The 2001 rebates cost $38 billion. The rebates given in 2008 cost $113 billion. Sending every adult American a $1,000 check, as is being proposed now would cost $2.8 trillion a year according to the Tax Foundation, or about $230 billion a month.
Paying for something like that, says Beckworth, will likely require intervention from the Federal Reserve. The Treasury, he says, could sell bonds to the Fed for cash, and then give that money to the Internal Revenue Service (IRS) to mail out as checks to taxpayers.
This would essentially be the “helicopter money” approach Milton Friedman first proposed as a thought experiment in the late 1960s.
Beckworth says the idea has a couple of things going for it during this current crisis. With huge swaths of the economy essentially shutting down in an effort to stop the spread of coronavirus, dropping money from metaphorical helicopters (or maybe drones) would be the best way to ensure that everyone who suddenly finds themselves out of work will get some relief.

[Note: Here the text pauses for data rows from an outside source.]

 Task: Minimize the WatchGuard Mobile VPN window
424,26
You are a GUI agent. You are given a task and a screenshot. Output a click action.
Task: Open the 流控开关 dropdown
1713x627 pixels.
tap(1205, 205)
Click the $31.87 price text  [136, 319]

“It would bypass the normal plumbing of monetary policy. I think that’s the biggest argument for it,” says Beckworth.
The Cato Institute’s Michael Tanner criticized this approach to me yesterday, suggesting that most people either aren’t missing paychecks because of the current crisis or are already eligible for existing relief programs. Sending checks to everyone will then shower benefits mostly on people who don’t really need it, Tanner argued.
“This is a knowledge problem,” counters Beckworth, saying that government officials are not going to be able to come up with precise eligibility requirements that funnel aid to the people who need it while avoiding sending it to people who don’t.

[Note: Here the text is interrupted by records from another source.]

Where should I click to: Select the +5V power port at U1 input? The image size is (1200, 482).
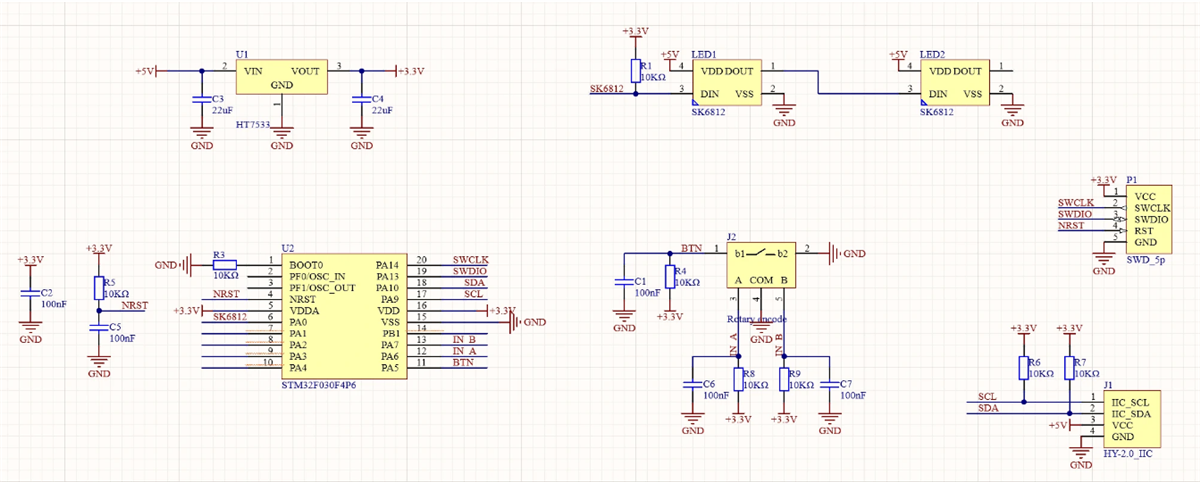coord(145,71)
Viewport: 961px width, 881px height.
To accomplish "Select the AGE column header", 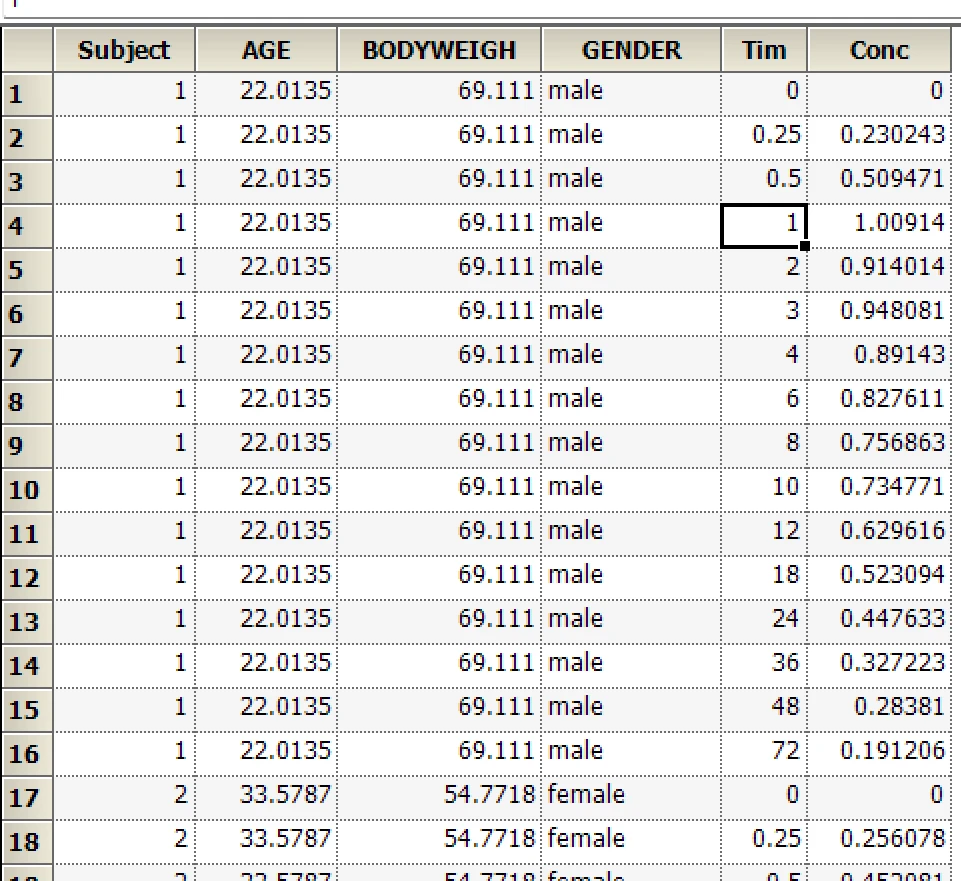I will tap(266, 50).
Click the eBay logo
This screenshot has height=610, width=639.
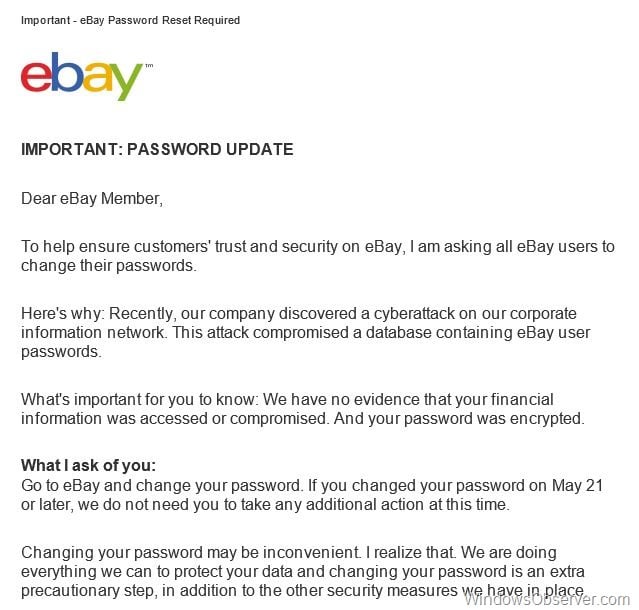click(82, 77)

Even if bureaucrats could come up with the appropriate eligibility criteria, there’s a question of whether the government would be able to effectively administer a program like that in a pinch.
There are still huge risks of an emergency universal income financed by the Fed, acknowledges Beckworth.
“If you start doing that, then you open a Pandora’s box for politicians and others who are going to want to do it all the time,” he says, adding an ideal policy “needs to be very much based on a rule or condition. You don’t want to send them out willy-nilly. You want to tie it to an economic indicator.” Such a rule, he says, would force politicians to “turn off the spigot” when the crisis has passed.
He suggests tying such a policy to a monthly measurement of household income or even a rate of nominal GDP growth, with the government continuing to spend until that target is reached.
Even if a helicopter money policy was bound by such a rule, however, there’d always be the danger that politicians and central bankers could ignore it. Paying for economic relief by creating money also raises the specter of inflation.
Beckworth urges free marketers to “think strategically, not tactically.” If universal economic assistance, financed by the Fed and bound by some sort of nominal GDP or other target, is successful in staving off a serious economic crash, that would reduce the demand for more extensive regulatory interventions that could have a longer, more damaging effect, he argues.
“Take a pragmatic approach here,” says Beckworth. We should be willing to “fight the good fight to minimize any further growth of permanent government programs that are going to happen if we don’t get ahead of this.”